There’s a new culinary trend sweeping through major U.S. cities, and it has less to do the food than the experience itself. Communal dining is on the rise, and startups are honing in on this concept make it mainstream. Companies like Outstanding in the Field, Eat With, and Feastly are leading the charge. The latter has established venues in five food-loving cities, giving chefs a platform to curate a unique menu for an intimate group of strangers who share a love for good food and dynamic conversation.
The modern practice of communal dining is more sophisticated than one may initially imagine. It is not sitting on the floor with a group of people, spooning heaps of food from large pots with bits of bread; nor does it embrace the potluck philosophy of bringing one’s own dish. The communal dining experience is a choreographed event that completely relieves the guests of all responsibility.
“I was drawn to this experience because I knew I didn’t have to choose. I like letting the chef decide. It feels like you’re being taken care of,” Chistina C., a guest at a recent communal dining event, remarked.
In Feastly’s case, the chef creates a set, multi-course menu with a specific theme or ethnic influence. The guest list is limited to ten to sixty “Feasters,” depending on the venue’s capacity. Upon arrival, guests are greeted by the venue host and seat themselves at long dining tables. The chef is formally introduced, and he or she explains their culinary concept. Feasters are then left to engage with each other and enjoy the meal as the courses are presented one by one.

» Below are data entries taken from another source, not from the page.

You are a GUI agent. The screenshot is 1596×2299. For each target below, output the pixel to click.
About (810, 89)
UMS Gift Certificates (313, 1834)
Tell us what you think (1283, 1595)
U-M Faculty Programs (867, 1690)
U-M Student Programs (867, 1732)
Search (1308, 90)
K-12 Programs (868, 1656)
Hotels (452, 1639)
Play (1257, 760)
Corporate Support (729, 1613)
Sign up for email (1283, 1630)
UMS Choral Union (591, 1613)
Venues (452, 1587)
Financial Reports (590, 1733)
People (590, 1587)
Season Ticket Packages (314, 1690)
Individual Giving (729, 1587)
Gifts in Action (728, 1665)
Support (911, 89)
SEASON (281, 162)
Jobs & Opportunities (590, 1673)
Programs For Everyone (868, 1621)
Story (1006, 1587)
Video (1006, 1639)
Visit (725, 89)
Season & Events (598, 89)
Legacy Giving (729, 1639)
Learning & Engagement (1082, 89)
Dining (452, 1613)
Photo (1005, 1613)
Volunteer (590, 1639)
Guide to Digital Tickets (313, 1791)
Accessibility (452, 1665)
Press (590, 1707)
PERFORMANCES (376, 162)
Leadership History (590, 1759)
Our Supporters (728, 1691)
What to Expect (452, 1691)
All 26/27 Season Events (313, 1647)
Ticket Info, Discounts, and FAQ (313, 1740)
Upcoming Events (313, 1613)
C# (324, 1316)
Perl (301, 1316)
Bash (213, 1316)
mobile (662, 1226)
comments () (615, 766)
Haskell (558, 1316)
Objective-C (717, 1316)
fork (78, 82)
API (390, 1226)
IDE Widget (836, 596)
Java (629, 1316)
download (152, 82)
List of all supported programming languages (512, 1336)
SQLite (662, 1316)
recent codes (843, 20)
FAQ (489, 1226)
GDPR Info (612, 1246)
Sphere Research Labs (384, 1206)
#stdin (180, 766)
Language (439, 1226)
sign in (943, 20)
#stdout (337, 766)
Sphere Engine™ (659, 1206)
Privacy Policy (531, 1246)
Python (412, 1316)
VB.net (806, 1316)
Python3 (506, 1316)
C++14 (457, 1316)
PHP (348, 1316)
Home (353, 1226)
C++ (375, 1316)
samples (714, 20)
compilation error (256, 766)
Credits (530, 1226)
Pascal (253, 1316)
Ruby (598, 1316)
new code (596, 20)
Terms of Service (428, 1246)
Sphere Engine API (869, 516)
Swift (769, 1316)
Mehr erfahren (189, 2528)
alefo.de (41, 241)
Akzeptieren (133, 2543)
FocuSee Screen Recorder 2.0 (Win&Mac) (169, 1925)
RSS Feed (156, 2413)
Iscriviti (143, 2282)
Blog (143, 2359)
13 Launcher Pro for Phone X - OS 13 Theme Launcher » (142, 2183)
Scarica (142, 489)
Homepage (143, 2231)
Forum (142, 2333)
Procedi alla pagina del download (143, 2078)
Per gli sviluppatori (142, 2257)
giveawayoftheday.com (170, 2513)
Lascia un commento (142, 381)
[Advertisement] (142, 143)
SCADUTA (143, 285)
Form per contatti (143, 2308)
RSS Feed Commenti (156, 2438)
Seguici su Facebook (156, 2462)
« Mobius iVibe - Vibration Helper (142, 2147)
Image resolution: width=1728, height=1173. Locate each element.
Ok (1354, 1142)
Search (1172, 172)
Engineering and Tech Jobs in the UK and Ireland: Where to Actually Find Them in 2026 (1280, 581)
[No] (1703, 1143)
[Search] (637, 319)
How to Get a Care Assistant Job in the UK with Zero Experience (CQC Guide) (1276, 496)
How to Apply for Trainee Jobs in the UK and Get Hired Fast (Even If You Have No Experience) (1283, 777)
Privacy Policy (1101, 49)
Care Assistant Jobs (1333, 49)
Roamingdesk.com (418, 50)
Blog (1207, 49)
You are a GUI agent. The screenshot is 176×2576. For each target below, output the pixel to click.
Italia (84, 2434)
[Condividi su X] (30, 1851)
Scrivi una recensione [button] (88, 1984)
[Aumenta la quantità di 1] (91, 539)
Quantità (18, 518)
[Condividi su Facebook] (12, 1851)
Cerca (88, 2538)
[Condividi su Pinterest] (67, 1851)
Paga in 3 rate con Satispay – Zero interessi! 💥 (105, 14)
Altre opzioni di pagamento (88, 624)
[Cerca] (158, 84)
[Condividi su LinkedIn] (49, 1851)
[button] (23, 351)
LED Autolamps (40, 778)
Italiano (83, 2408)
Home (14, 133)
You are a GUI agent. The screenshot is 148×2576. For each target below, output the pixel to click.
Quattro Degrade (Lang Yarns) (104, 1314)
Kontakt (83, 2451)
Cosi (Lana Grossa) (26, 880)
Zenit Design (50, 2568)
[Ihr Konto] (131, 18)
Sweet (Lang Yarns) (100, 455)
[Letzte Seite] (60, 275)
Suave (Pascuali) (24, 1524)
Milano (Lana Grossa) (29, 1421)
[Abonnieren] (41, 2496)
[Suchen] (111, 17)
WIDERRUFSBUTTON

“Its the best of both worlds,” says Christina R., assistant to LA-based chef Rachel Carr, who recently hosted a vegan Peruvian Dinner. “I felt like I was at a friend’s house for dinner, because I got to meet cool new people, like friends of friends. But I also loved that I was waited on like at a nice restaurant. Plus the food was phenomenal – better than most restaurant food and definitely better than my friend’s cooking!”
Communal dining breaks down the barriers of the restaurant and allows for free flow of conversation and a deeper appreciation for the meal. In a traditional restaurant, it would be in poor taste to intrude on another table and share their bottle or ask how they heard about the event. At a Feastly meal, mingling (and BYOB) is encouraged. Further, there is no pressure over what one will order. The menu is fixed so the guest is not faced with challenge of indecision, or influenced one way or the other based on their fellow diner’s orders (let’s face it, if she gets the salad you will, too). Expect bold new flavors and dishes from subcultures not often (or ever) seen in restaurants, such as vegan Peruvian. It is a chance to eat boldly, savor shamelessly, and connect with others on the same culinary journey.
These communal pop-up meals also benefit local, up-and-coming chefs by giving them an opportunity to showcase their creativity and skills. The idea is especially popular with the niche culinary crowd, from self-taught food bloggers to classically trained personal chefs. For example, Michelle Marquis is a freelancing chef for celebrity clients, but on social media, she transforms into an allergen-friendly vegan punk rock princess.
“You can only be so creative when you’re a personal chef because your job is to cater to someone’s specific palette. Feastly gives me a creative outlet I never had before, not even in a restaurant. I love that.” Marquis’ recently hosted an “Awful Waffle” series. Her vegan, gluten-free matcha waffle topped with roasted banana ice cream, figs, blueberries, bananas, walnuts, and maple syrup left guests swooning with delight.
The emergence of communal dining is revolutionizing the way we eat. Adults so often eat the same thing, alone, and without consciousness. We mindlessly shovel in dinner in front of the television, fork through a sad lunch at our desks, nibble near the buffet because we’re tired of small talk at the party, or gobble down breakfast in our cars. Shared meals revive a sense of comfort and excitement in the everyday monotony of meal time.
A regular Feastly chef in the LA circuit,Nicole Derseweh notes that all the Blue Zones “have a strong sense of community. Its the one thing that truly feeds and nourishes us, aside from food. Combing the two just makes sense.”
Yes, “food is fuel,” but it can be so much more than that. Food is a form of social entertainment and engagement. It can bring about new friends, ideas, and a better understanding of another culture.
Marquis, not only a chef but a participant, summarized her experience at Chef Derseweh’s recent vegan Unicorn Brunch: ”You come to this space and you’re surrounded by strangers, but you leave with a bunch of new friends and a really satisfied tummy.”